What the task requires → Every line from the top of the material through the line holding "Task: Click the smartLog hourglass icon" should be copied exactly, and only those lines.

[Opening Task data section]

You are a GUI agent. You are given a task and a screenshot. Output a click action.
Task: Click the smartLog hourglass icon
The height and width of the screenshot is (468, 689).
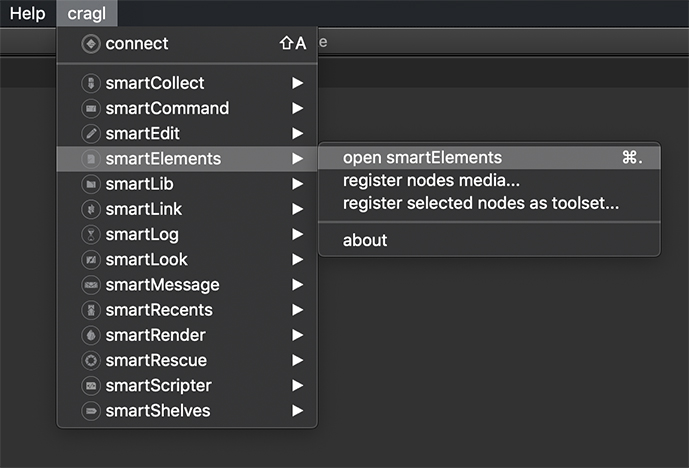tap(91, 234)
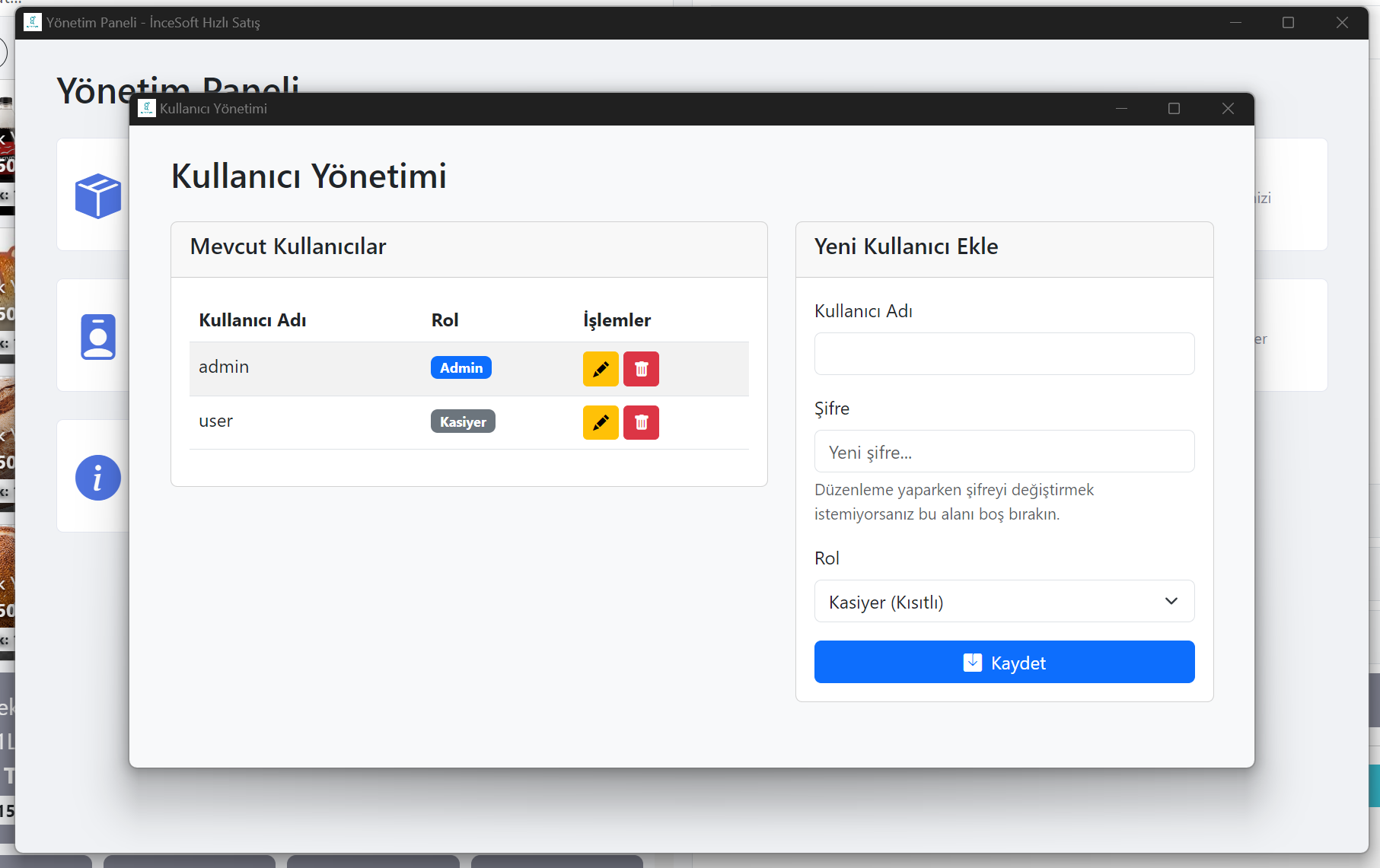This screenshot has width=1380, height=868.
Task: Delete the admin user with trash icon
Action: tap(641, 369)
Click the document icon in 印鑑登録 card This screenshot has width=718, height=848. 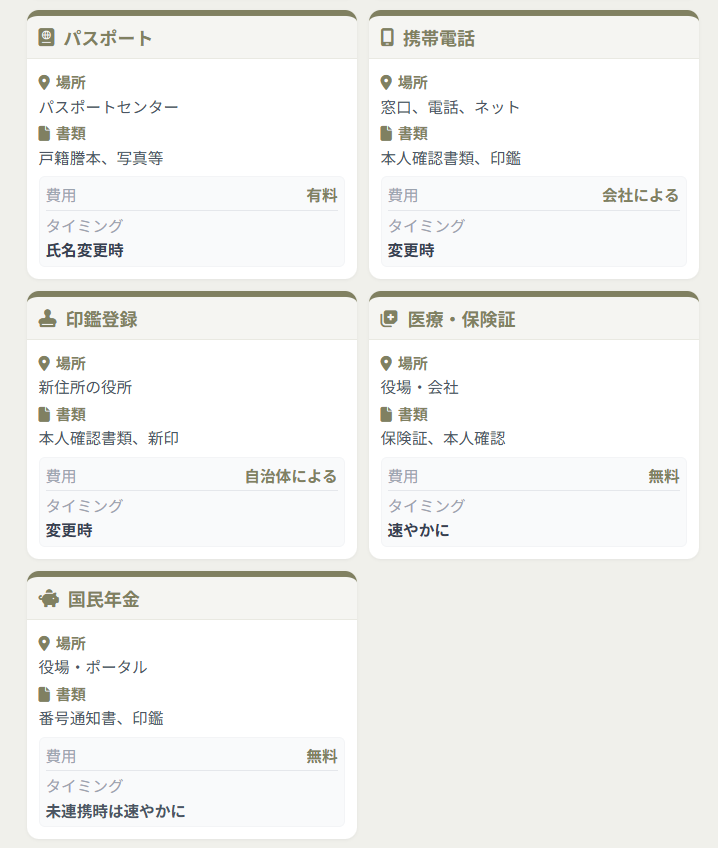tap(44, 414)
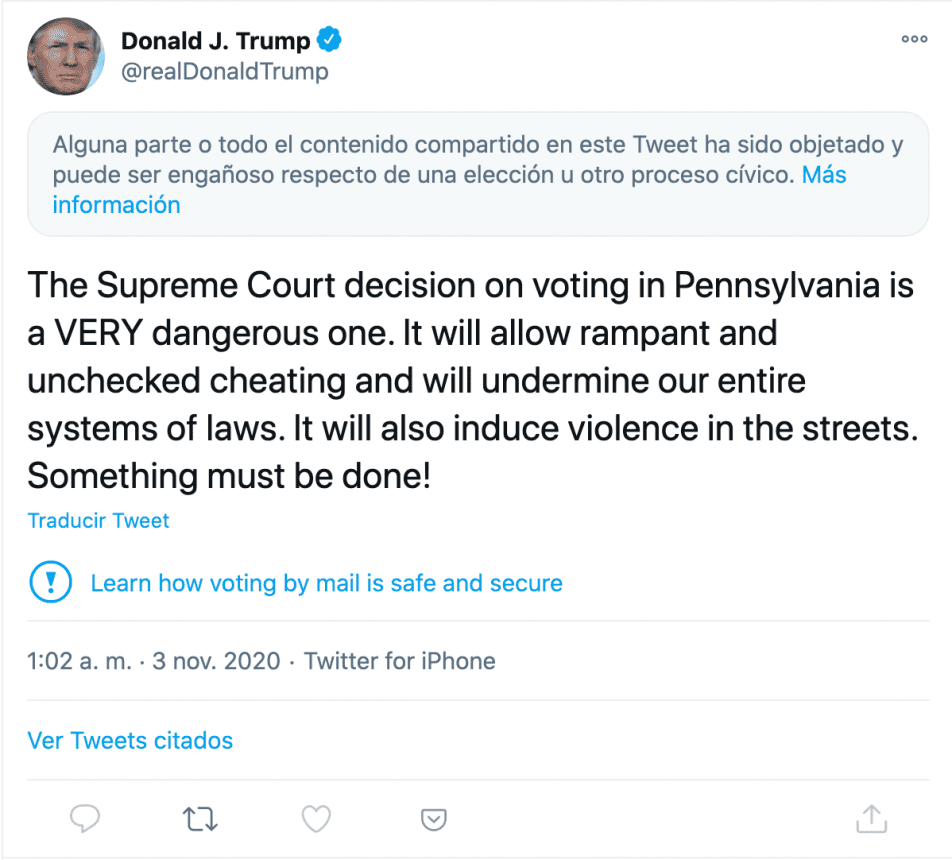Click the 'Twitter for iPhone' source label
952x860 pixels.
[x=399, y=661]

[Closing Task data section]

Task result →
You are a GUI agent. You are given a task and a screenshot. Output a click action.
Task: Click the smartLog hourglass icon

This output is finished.